となまえが呟くと2人は気まずそうに目を合わした。

「え?言うの?不味いよ....」
「でもなまえなら....」
となまえに聞こえない程度の会話を2人が交わすのでなまえが不審がっているとハーマイオニーがふっと顔をなまえへと戻し、言う。

「なまえ、ニコラス・フラメルって誰か知ってる?」
「ニコラス....?生徒か誰か?」
「ほら、言わんこっちゃない....。」

そう呆れるロンの頭をハーマイオニーが少し分厚い本でバシンと叩く(痛そう)と、ロンはうめき声をあげた。
なまえは状況が良く分からないと言わんばかりに首をひねるとハーマイオニーが言った。

「急にごめんなさい、なまえ。忘れて。」
「え、ああ、うん。」

ハーマイオニーはそれだけを言うと頭を痛そうに抑えるロンと共に去って行った。
その、ニコラス・フラメルが一体何だというのだ。


「ジョージ、フレッド。」
「「やぁなまえ。」」

見知った顔が2つ振り向けば自然と笑顔が溢れた。....がジョージもフレッドも手には怪しげな悪戯道具を持ちニヤリと不気味な笑みを浮かべるあたり、今からきっととんでもない事を行おうとしていると言う事を察してなまえは苦笑いで2人から遠のく。

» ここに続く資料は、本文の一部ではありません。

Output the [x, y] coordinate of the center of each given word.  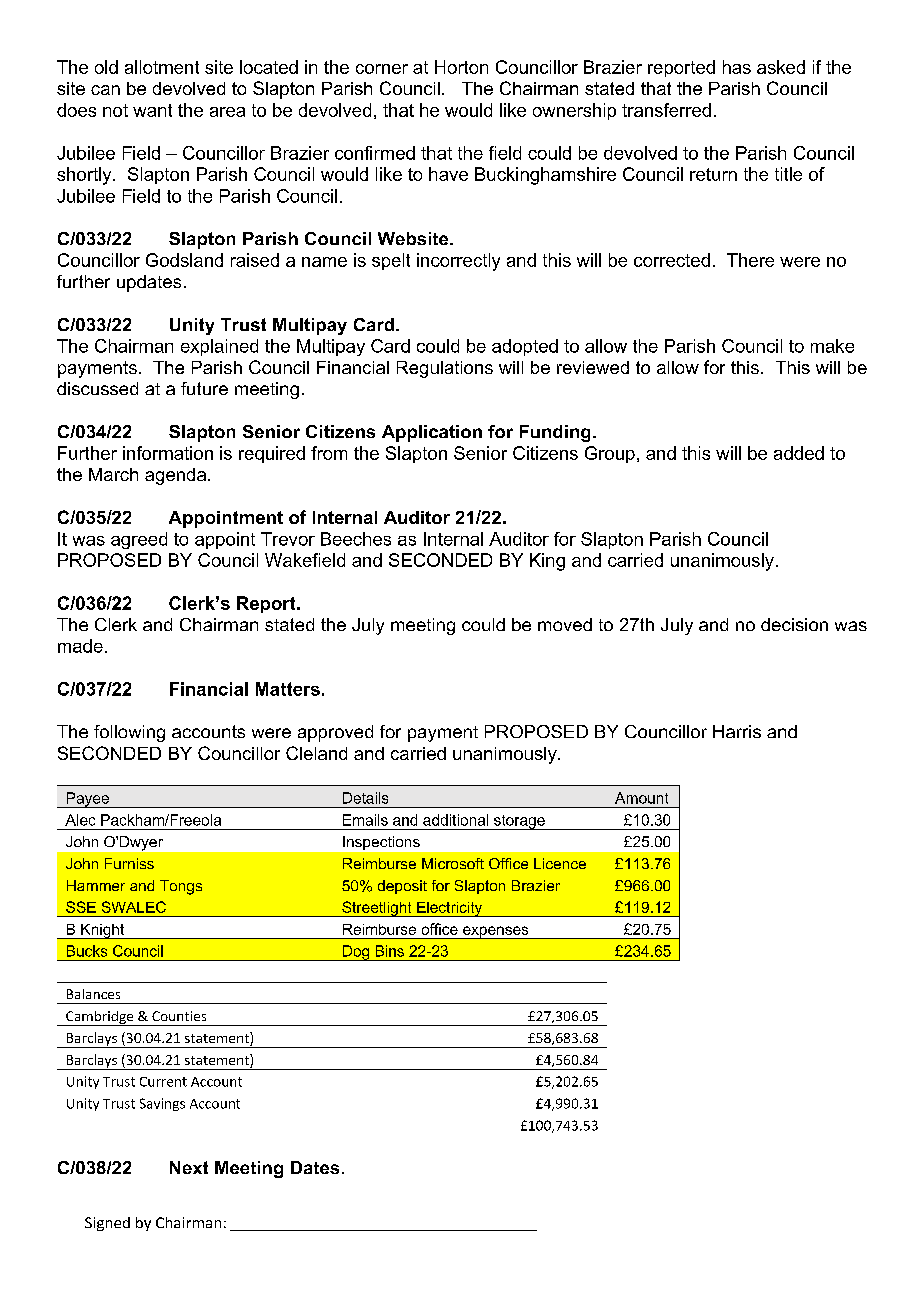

「どうしたのさなまえ」「逃げる事はないだろうなまえ」
「ええと、そう、用事を思い出してね....。」
「あっ、逃げたぞ!」「待てなまえ!」

結局グリフィンドールからレイブンクローへ逆戻りしたなまえはチョウとマリエッタから説教を受けるのであった。
もちろんなまえが宿題に手をつけるつもりなど毛頭ないようだ。